**Problem details**
Only a number is expected in reply: the count of lines below where the word "agent" occurs.

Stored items
⟨
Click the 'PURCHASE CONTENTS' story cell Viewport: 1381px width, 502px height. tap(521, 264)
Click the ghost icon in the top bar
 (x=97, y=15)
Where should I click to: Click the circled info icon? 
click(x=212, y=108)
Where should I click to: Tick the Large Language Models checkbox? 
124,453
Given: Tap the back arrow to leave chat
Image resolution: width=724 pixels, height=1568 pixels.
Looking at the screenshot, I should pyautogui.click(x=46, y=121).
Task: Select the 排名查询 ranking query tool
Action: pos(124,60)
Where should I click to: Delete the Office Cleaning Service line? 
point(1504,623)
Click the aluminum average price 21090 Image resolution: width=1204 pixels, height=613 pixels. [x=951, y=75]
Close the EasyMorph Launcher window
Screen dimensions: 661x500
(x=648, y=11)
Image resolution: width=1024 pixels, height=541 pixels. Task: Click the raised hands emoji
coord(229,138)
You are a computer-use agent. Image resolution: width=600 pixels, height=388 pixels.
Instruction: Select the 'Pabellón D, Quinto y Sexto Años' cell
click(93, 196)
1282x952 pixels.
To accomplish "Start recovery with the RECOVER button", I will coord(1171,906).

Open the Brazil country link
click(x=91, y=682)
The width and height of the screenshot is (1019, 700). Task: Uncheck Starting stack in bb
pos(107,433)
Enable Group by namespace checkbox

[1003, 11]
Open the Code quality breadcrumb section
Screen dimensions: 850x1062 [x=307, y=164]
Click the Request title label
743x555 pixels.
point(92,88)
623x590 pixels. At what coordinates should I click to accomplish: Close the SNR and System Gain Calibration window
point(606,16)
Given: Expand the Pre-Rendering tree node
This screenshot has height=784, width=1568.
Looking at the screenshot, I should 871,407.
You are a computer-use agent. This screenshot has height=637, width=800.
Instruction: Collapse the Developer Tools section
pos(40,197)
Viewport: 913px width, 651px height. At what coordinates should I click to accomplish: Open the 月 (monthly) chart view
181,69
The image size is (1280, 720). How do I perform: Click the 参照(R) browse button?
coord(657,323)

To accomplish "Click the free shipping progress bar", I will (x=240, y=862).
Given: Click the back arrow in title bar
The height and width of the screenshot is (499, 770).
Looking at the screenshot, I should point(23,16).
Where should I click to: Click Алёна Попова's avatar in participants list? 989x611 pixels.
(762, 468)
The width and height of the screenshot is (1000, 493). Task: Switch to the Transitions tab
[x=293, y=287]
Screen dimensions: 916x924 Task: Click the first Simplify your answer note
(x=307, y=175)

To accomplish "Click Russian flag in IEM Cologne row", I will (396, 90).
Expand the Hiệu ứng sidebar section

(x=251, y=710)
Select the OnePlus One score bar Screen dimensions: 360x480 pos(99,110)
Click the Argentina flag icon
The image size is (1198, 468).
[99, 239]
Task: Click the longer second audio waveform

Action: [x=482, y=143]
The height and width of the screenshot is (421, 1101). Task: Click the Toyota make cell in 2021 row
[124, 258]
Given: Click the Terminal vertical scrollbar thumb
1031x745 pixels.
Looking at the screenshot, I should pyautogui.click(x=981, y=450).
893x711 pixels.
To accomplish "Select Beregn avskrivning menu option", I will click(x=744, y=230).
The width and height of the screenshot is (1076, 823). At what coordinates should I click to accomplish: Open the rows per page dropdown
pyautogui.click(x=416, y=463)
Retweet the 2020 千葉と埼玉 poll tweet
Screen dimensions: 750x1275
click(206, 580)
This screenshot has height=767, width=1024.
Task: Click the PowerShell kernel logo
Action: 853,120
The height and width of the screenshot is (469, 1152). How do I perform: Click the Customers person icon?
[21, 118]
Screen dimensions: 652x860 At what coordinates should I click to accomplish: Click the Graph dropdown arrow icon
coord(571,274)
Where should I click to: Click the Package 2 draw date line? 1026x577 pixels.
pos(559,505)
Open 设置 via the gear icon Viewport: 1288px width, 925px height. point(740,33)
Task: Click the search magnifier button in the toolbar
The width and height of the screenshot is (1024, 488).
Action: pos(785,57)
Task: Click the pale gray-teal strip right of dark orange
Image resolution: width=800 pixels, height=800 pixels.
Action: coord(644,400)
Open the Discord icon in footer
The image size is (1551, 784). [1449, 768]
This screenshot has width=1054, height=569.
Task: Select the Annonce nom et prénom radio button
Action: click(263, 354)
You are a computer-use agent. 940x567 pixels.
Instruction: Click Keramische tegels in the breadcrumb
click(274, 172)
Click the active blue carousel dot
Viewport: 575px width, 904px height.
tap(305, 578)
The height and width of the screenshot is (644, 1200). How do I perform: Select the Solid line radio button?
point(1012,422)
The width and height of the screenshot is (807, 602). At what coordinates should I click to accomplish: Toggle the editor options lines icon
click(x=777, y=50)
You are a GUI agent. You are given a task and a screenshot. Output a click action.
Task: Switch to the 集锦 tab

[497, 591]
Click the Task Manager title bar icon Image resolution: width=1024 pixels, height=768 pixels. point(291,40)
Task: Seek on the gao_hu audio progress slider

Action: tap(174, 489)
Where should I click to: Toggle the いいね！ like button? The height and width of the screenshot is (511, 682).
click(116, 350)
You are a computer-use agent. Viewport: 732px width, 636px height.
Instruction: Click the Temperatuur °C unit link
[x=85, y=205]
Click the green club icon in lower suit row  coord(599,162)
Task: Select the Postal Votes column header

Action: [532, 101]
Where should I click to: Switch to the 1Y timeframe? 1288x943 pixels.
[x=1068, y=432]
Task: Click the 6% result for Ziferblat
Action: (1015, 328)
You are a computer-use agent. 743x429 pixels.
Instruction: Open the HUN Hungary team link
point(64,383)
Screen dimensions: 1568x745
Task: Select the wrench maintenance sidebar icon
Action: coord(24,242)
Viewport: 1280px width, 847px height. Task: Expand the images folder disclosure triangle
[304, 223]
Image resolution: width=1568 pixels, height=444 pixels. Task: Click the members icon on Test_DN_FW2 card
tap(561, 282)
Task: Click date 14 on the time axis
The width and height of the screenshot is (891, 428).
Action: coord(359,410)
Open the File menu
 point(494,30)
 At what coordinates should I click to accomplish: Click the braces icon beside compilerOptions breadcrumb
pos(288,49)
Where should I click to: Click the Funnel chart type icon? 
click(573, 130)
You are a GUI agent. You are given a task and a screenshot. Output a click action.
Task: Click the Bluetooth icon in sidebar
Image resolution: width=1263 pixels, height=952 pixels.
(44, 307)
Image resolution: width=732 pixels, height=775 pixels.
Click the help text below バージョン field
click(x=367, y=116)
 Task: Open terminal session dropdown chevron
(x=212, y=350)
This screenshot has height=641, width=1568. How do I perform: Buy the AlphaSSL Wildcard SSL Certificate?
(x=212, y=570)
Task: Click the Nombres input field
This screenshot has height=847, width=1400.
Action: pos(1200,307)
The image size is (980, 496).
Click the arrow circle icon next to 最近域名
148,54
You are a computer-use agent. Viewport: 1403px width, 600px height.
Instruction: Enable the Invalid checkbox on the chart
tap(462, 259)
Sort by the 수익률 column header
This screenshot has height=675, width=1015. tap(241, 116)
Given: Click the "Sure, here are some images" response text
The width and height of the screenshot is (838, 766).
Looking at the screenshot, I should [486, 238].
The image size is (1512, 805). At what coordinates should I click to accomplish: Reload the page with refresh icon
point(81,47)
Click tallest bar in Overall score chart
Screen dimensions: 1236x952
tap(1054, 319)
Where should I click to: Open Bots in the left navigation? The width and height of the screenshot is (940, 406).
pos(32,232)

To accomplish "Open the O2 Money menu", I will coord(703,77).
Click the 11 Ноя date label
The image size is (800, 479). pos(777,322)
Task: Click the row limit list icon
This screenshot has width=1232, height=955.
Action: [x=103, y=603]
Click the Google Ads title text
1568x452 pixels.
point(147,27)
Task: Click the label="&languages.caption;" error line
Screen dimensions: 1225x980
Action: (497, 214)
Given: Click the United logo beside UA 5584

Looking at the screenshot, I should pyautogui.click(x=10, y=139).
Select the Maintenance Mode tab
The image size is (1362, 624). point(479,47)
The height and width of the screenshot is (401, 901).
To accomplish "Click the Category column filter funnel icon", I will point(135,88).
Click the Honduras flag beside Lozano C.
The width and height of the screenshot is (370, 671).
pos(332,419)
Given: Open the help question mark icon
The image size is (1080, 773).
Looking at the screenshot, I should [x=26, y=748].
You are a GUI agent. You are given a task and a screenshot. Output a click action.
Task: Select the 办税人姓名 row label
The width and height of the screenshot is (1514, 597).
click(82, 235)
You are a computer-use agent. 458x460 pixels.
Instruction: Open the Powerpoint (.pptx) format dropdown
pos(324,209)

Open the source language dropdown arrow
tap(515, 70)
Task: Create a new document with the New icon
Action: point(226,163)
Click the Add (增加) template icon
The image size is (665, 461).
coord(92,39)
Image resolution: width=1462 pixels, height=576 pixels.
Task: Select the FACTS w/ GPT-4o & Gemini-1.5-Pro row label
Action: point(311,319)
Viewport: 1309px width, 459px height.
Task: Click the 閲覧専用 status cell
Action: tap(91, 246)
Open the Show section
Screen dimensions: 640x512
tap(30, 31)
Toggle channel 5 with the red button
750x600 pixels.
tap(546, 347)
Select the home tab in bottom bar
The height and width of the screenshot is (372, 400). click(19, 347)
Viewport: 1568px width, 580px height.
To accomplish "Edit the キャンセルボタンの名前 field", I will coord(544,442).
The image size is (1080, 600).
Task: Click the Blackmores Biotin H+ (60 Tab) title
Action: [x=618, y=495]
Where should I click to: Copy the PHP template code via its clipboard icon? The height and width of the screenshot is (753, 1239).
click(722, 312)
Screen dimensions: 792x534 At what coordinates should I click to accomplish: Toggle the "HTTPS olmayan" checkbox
⟩
**Result of this exercise**
10